_Prompt_.
Please return all of the entries below exactly as they are written.

(Saved entries)
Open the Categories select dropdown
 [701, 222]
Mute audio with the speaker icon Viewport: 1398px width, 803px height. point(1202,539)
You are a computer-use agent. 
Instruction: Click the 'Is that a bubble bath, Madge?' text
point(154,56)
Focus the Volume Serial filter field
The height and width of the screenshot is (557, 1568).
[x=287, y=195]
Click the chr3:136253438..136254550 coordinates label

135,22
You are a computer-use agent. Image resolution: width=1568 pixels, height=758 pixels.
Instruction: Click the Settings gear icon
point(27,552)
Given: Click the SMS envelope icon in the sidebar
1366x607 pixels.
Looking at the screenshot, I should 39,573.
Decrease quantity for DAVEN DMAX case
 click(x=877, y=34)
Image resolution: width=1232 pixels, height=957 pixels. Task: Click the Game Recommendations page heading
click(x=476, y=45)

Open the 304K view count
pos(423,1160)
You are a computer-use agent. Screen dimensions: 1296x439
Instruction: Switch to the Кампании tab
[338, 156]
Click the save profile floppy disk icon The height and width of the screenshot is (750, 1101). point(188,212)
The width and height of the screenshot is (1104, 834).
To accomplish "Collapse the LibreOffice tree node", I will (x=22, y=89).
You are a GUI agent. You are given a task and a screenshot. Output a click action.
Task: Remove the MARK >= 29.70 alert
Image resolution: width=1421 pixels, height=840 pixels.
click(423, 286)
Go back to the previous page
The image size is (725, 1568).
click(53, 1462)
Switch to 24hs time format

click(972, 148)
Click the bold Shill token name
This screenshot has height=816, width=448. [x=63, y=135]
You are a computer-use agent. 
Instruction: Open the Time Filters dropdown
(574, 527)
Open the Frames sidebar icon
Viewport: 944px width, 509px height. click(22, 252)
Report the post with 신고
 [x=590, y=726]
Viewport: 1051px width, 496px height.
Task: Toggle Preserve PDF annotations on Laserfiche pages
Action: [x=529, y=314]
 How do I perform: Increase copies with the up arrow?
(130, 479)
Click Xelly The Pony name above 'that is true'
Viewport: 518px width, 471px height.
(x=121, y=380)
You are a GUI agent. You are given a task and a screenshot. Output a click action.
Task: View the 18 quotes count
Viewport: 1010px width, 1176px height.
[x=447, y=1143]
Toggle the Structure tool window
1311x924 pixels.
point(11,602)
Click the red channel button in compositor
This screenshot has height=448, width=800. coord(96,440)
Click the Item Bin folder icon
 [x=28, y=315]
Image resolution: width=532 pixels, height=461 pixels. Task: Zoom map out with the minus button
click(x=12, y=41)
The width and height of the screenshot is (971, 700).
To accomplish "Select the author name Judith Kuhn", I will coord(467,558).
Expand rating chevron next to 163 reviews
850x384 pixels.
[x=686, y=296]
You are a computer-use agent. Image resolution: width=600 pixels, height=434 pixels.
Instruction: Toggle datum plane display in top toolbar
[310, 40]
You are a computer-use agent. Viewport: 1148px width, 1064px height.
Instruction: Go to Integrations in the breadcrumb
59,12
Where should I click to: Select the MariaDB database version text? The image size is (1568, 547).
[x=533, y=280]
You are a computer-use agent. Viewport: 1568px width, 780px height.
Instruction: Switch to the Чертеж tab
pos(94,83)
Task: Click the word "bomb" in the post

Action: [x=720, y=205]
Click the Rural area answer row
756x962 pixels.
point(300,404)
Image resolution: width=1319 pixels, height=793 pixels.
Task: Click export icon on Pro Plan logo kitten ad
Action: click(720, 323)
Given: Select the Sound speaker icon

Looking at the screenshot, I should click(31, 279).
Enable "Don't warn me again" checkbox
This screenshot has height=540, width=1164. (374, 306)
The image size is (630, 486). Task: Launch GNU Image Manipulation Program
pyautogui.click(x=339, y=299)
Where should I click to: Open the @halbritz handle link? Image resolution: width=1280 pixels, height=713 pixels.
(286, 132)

_Reply to the exercise_.
Open the Categories select dropdown
 [701, 222]
Mute audio with the speaker icon Viewport: 1398px width, 803px height. point(1202,539)
You are a computer-use agent. 
Instruction: Click the 'Is that a bubble bath, Madge?' text
point(154,56)
Focus the Volume Serial filter field
The height and width of the screenshot is (557, 1568).
[x=287, y=195]
Click the chr3:136253438..136254550 coordinates label

135,22
You are a computer-use agent. Image resolution: width=1568 pixels, height=758 pixels.
Instruction: Click the Settings gear icon
point(27,552)
Given: Click the SMS envelope icon in the sidebar
1366x607 pixels.
Looking at the screenshot, I should 39,573.
Decrease quantity for DAVEN DMAX case
 click(x=877, y=34)
Image resolution: width=1232 pixels, height=957 pixels. Task: Click the Game Recommendations page heading
click(x=476, y=45)

Open the 304K view count
pos(423,1160)
You are a computer-use agent. Screen dimensions: 1296x439
Instruction: Switch to the Кампании tab
[338, 156]
Click the save profile floppy disk icon The height and width of the screenshot is (750, 1101). point(188,212)
The width and height of the screenshot is (1104, 834).
To accomplish "Collapse the LibreOffice tree node", I will (x=22, y=89).
You are a GUI agent. You are given a task and a screenshot. Output a click action.
Task: Remove the MARK >= 29.70 alert
Image resolution: width=1421 pixels, height=840 pixels.
click(423, 286)
Go back to the previous page
The image size is (725, 1568).
click(53, 1462)
Switch to 24hs time format

click(972, 148)
Click the bold Shill token name
This screenshot has height=816, width=448. [x=63, y=135]
You are a computer-use agent. 
Instruction: Open the Time Filters dropdown
(574, 527)
Open the Frames sidebar icon
Viewport: 944px width, 509px height. click(22, 252)
Report the post with 신고
 [x=590, y=726]
Viewport: 1051px width, 496px height.
Task: Toggle Preserve PDF annotations on Laserfiche pages
Action: [x=529, y=314]
 How do I perform: Increase copies with the up arrow?
(130, 479)
Click Xelly The Pony name above 'that is true'
Viewport: 518px width, 471px height.
(x=121, y=380)
You are a GUI agent. You are given a task and a screenshot. Output a click action.
Task: View the 18 quotes count
Viewport: 1010px width, 1176px height.
[x=447, y=1143]
Toggle the Structure tool window
1311x924 pixels.
point(11,602)
Click the red channel button in compositor
This screenshot has height=448, width=800. coord(96,440)
Click the Item Bin folder icon
 [x=28, y=315]
Image resolution: width=532 pixels, height=461 pixels. Task: Zoom map out with the minus button
click(x=12, y=41)
The width and height of the screenshot is (971, 700).
To accomplish "Select the author name Judith Kuhn", I will coord(467,558).
Expand rating chevron next to 163 reviews
850x384 pixels.
[x=686, y=296]
You are a computer-use agent. Image resolution: width=600 pixels, height=434 pixels.
Instruction: Toggle datum plane display in top toolbar
[310, 40]
You are a computer-use agent. Viewport: 1148px width, 1064px height.
Instruction: Go to Integrations in the breadcrumb
59,12
Where should I click to: Select the MariaDB database version text? The image size is (1568, 547).
[x=533, y=280]
You are a computer-use agent. Viewport: 1568px width, 780px height.
Instruction: Switch to the Чертеж tab
pos(94,83)
Task: Click the word "bomb" in the post

Action: [x=720, y=205]
Click the Rural area answer row
756x962 pixels.
point(300,404)
Image resolution: width=1319 pixels, height=793 pixels.
Task: Click export icon on Pro Plan logo kitten ad
Action: click(720, 323)
Given: Select the Sound speaker icon

Looking at the screenshot, I should click(31, 279).
Enable "Don't warn me again" checkbox
This screenshot has height=540, width=1164. (374, 306)
The image size is (630, 486). Task: Launch GNU Image Manipulation Program
pyautogui.click(x=339, y=299)
Where should I click to: Open the @halbritz handle link? Image resolution: width=1280 pixels, height=713 pixels.
(286, 132)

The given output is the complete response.